Launched in 2016, HiyaCar is a peer to peer car-sharing platform in the UK. It allows car owners to rent their car — providing them with an extra source of income — to people who sign up to the service — providing them with a rental car at a fraction of the cost and a fraction of the hassle in contrast to national car rental companies. Car owners install a box in their dashboard that allows the cars to be opened through the app so there is no need to hand off keys. According to this story, HiyaCar currently has 20,000 members (9,000 of them in London) with 1,000 cars available for rent. Looking to grow the business (and hopefully become the Airbnb of car renting), HiyaCar recently introduced a new identity designed by London-based SomeOne.
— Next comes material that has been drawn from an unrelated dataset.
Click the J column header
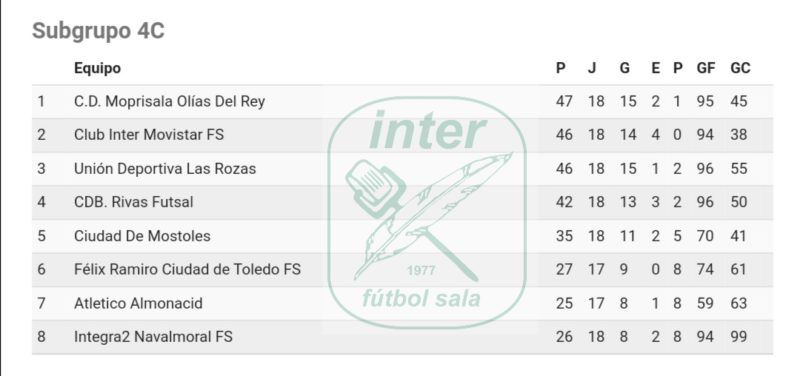 (x=591, y=68)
Most hire car branding is based on a single colour and a single static word mark… Hiyacar takes the opposite approach. A multicoloured palette of choice, with animated elements as standard, after all, this is a digitally-led service, so things should flex, adapt and move.
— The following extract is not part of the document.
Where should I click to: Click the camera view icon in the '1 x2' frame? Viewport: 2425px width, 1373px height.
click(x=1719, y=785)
Pointing out that the old logo was bad is almost mean given how naive that car with headlight eyes and grill smile looks but, yeah, it was lame. The wordmark was sort of passable but the combination of characters — “iy” or “Ca” — yielded some odd kerning pairs. The new logo drops the car icon in the junkyard and solves some of the conflicting letter pairings with a font — Panton — that eschews angles and allows for a tighter setting and highlighting the “i”. The “r” gives me the heebie-jeebies but I think by now y’all know that. The new logo looks techie, friendly, and, because of the name, the tittle of the “i” easily reads as a car.
The identity revolves around illustrations and compositions of colorful “trails” that are meant to represent cars on the road zooming along. They are enjoyable, unique, and yield interesting textures, especially on the darker backgrounds.
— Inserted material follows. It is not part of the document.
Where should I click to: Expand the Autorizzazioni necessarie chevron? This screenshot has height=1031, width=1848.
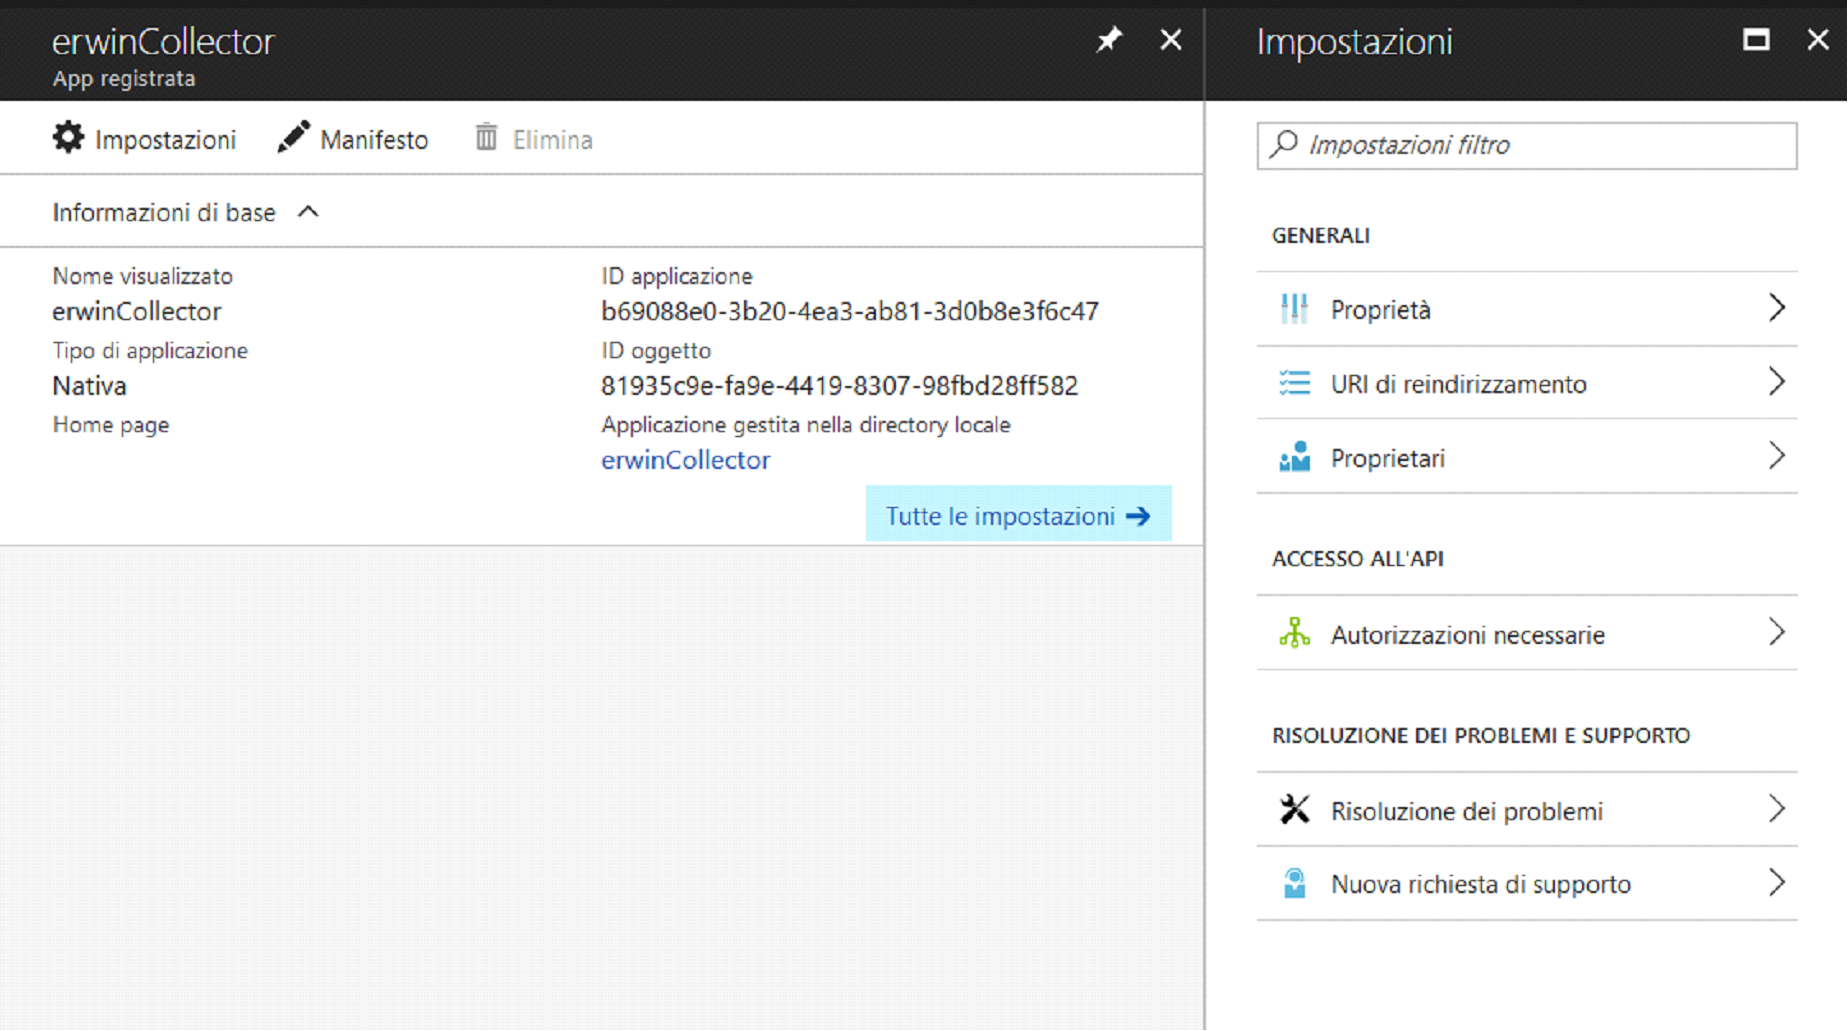[x=1776, y=633]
Alongside the new visual and verbal branding, the team at SomeOne created an entirely new advertising campaign for the brand, running across social, digital and out of home channels. Based on the new strategy of ‘Freedom at your fingertips’.
The one thing that I find conflicting — and maybe it’s just me — is the use of “hiya” as a replacement for “hire” as well as a colloquialism for “hello”. This is especially evident in the website where both instances are used freely. Maybe some will see it as a benefit to the flexibility of the name but to me it seems like it could dilute the name being interchangeable with two different meanings. Anyway… overall, this has a positive, cheerful, colorful vibe that should help encourage people to rent their cars to strangers and strangers to take care of the rented cars.